Now, the Stanford Center for Longevity’s Dr. Thomas Andriacchi and his team in the department of Bio-Mechanical Engineering are zeroing in on a novel, non-pharmaceutical, non-surgical approach to reducing pain and possibly inhibiting the progress of osteoarthritis in the knee. A new shoe design, indistinguishable from common sneakers but with a hidden secret, could represent an exciting new option for millions of people who currently rely on anti-inflammatory and steroid-based drugs that can have unwanted side effects. “This project represents precisely the kind of mission the Center was founded to support,” explains SCL Director Laura L. Carstensen. “We are determined to speed up the translation of research to practical solutions for an aging population anxious to remain active and fit for as long as possible.”
It’s all about sole. Specifically, a special design of composite material in a shoe that is firmer on one side than the other, prompting an ever so slight change in an individual’s gait. That gait shift moves pressure during walking away from painful, inflamed tissue in the knee. A study of more than 80 individuals between the ages of 50 and 70 with arthritis-related knee pain showed that wearing a prototype of this shoe at least four hours a day produced a noticeable decrease in knee pain, versus no change in individuals given an unmodified shoe to wear for the same period of time.
Andriacchi developed an early-stage development project with athletic shoe giant Nike to fund and test prototype shoes. In addition to the documented reduction in pain, Andriacchi, who has based the shoe’s design on research he’s been doing on arthritis for more than 20 years, says there is reason to believe that the gait change prompted by use of the shoe could actually slow the progression of osteoarthritis in the joint. Studies are underway now using magnetic resonance imaging to monitor physical changes in the knees of subjects wearing the shoe every day, over time.
The project has also drawn the interest of a team of students from the Graduate School of Business who have designed a potential business around the Andriacchi shoe.. They are exploring a number of the marketing issues associated with fine-tuning the finished product, from design to cost to target market. It is clear that a sneaker format is a straightforward and effective design to implement the shoe’s benefits, for example, but Andriacchi says his team is consulting with shoe designers to explore whether it could be incorporated into other shoe designs to fit a diversity of tastes and lifestyles.
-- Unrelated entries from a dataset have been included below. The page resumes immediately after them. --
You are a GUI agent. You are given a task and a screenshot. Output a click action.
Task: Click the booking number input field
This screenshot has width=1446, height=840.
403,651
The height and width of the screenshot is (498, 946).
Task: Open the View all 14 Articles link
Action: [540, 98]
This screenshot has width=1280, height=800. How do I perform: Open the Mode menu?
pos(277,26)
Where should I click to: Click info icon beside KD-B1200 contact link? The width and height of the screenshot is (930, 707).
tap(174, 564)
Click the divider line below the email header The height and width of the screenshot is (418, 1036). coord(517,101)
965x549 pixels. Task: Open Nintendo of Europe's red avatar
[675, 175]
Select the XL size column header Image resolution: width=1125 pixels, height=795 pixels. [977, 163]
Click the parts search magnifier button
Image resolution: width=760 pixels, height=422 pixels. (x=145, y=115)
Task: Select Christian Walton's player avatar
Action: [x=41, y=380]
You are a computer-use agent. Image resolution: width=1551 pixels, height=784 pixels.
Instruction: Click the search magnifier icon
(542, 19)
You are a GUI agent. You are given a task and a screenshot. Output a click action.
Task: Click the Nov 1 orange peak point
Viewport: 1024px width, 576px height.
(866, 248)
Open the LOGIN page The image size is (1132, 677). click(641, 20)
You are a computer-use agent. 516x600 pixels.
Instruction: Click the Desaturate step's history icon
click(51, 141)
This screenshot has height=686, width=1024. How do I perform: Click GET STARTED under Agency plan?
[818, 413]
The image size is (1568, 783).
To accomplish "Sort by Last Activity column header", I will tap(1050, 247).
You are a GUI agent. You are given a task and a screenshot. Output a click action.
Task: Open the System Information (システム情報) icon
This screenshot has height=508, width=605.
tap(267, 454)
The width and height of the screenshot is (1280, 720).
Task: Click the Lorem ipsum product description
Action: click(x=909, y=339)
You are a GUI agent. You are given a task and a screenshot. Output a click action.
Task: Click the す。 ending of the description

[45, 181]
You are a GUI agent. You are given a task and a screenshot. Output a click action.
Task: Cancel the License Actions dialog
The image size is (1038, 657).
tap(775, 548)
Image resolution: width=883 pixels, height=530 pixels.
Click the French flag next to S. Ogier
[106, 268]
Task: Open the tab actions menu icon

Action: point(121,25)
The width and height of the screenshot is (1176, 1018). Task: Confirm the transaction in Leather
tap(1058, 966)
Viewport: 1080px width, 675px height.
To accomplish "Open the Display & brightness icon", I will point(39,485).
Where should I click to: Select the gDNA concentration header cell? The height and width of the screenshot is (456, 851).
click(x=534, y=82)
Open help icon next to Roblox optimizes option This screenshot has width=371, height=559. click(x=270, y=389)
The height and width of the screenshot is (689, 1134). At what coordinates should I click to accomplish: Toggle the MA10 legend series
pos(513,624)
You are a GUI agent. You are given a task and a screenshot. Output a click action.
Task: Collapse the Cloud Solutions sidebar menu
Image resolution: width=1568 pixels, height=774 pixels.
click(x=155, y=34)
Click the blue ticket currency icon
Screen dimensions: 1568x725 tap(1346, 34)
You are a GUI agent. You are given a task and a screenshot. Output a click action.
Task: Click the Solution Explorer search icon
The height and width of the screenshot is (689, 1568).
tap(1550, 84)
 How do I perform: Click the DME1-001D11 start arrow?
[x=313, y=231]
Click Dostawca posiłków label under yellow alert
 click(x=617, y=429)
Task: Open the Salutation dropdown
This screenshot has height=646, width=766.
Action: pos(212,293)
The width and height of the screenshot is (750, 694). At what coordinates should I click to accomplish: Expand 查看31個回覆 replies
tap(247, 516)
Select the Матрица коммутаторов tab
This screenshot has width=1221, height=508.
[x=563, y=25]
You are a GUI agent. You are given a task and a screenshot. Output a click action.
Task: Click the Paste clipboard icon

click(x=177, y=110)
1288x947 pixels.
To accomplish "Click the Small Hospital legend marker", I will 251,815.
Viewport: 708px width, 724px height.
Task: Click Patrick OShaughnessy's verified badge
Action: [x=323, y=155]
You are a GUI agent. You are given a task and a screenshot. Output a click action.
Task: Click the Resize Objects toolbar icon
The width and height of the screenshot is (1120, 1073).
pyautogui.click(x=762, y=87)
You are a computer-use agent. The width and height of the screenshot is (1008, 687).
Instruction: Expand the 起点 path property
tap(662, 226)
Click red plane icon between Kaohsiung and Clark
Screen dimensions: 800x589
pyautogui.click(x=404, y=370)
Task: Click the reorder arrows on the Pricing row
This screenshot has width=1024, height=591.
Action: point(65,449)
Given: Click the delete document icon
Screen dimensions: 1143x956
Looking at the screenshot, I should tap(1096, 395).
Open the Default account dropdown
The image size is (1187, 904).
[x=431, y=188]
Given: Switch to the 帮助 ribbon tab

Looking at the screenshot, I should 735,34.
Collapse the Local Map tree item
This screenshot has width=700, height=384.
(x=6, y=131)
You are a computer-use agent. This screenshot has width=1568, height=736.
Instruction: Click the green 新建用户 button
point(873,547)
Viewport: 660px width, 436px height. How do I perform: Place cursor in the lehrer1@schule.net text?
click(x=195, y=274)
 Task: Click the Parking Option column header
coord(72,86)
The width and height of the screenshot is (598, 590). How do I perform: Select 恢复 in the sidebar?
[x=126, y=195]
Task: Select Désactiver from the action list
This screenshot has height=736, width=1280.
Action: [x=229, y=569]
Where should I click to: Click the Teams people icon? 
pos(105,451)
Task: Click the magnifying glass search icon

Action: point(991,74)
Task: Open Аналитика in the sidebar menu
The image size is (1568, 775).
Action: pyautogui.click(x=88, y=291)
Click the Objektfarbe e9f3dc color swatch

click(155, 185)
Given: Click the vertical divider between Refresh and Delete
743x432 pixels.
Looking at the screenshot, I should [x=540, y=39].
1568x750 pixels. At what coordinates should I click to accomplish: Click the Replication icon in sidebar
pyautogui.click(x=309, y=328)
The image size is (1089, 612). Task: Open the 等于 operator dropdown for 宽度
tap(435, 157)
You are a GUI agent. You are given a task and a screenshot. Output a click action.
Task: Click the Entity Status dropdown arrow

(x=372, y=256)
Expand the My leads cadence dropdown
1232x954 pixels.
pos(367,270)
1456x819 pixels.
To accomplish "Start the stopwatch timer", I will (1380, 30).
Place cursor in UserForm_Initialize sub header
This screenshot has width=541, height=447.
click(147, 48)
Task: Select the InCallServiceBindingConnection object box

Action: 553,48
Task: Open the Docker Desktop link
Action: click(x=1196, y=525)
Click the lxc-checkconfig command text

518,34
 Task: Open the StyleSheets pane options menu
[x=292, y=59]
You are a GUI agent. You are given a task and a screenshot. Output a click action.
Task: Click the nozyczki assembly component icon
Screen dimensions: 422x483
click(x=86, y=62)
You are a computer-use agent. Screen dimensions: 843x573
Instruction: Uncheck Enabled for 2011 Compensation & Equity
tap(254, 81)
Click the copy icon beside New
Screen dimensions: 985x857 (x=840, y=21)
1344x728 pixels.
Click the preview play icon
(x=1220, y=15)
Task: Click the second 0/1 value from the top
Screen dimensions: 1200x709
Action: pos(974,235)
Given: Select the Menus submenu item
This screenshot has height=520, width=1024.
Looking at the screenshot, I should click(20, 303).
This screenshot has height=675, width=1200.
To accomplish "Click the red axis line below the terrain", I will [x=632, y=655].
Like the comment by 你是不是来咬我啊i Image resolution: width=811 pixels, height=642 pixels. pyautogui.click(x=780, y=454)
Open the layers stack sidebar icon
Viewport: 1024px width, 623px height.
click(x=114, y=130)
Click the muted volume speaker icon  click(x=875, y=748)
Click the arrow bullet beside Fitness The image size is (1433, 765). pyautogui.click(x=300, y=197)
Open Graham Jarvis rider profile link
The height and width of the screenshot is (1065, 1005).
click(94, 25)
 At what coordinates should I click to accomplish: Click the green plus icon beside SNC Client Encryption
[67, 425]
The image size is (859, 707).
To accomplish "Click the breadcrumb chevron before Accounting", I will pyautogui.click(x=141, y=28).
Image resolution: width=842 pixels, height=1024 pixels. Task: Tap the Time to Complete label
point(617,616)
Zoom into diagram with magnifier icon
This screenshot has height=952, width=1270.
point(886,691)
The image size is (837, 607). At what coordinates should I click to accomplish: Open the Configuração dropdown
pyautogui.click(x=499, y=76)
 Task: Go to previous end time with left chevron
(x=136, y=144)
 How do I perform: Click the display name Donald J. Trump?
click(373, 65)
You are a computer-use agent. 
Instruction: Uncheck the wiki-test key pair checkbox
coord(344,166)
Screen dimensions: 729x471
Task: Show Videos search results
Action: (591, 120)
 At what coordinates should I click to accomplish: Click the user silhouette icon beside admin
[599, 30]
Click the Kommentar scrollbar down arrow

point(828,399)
In the lab, researchers are determining whether the shoe can actually stop arthritis progression in its tracks. That feature could make the shoe an important aid to athletes, for example, who may have suffered injuries that make them more susceptible to early-onset arthritis.
Clearly, Andriacchi, his team, and the SCL feel a keen sense of urgency in developing this product. “By 2020, the number of people with osteoarthritis will rise to 59 million and it’s probably the major cause of people over 50 losing the ability to function in a normal array of activities,” Andriacchi explains. Adds Steve Goldband, Director of Private Sector Initiatives at SCL, “We are excited about the potential of this project to make an important contribution to the well-being of older adults. In this case, a viable commercial strategy will be crucial.”